What is it?
This is it, then – but not really. The new Lamborghini Aventador LP780-4 Ultimae is the final raging bull to use 12-cylinder power alone, but it won’t be the last time we see an almighty V12 in the bowels of something hand-made in Sant’Agata. That's because the Aventador’s imminent successor will also be V12-fired, only with electric assistance (but, crucially, still no turbos). So, this run-out special is an end but also a beginning.
Instead of dwelling on the demise of the purely V12 Lamborghini, whose time, you could reasonably argue, has well and truly come, let’s therefore focus on exactly how a car as momentous as the Aventador is bowing out. Momentous because it was such an epic statement of intent when it arrived in 690bhp LP700-4 form in 2011, when CEO Stephan Winkelmann described it as not simply one generation on from the Murciélago but effectively two. Dramatically improved ergonomics, a super-stiff carbonfibre monocoque to replace the steel lattice frame and an all-new, lower-slung (being dry-sumped) V12 all saw to that.
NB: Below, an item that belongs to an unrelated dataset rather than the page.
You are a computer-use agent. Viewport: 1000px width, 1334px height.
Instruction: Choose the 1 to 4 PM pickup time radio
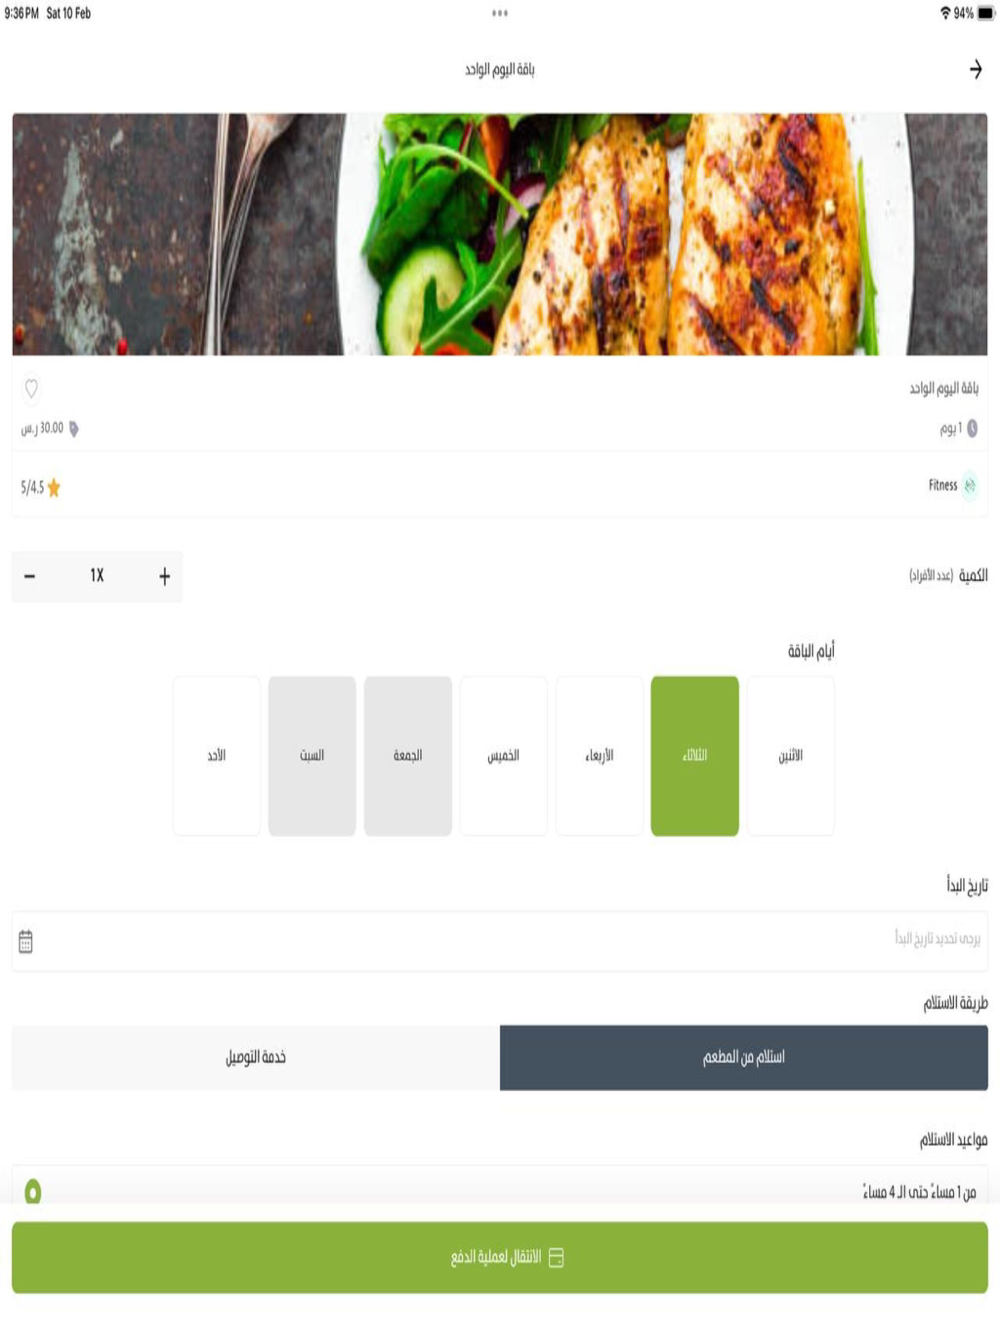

And momentous even now, in 2022, because the £345,000 Ultimae is no cynical run-out special, as it could have been. Mixing the best bits of the recent line-up, this is the most compelling Aventador of all and one of the all-time great V12 Lambos, and it starts in the engine bay. Betrayed by the big-bore exhaust tips, which erupt high (although still only at knee height) through the open-worked rear, and bronze cam covers, this car’s 6.5-litre heart is a transplant from the Aventador SVJ, only with even more oomph. All 769bhp is offered at 8500rpm, 200rpm before the red line demands a reload.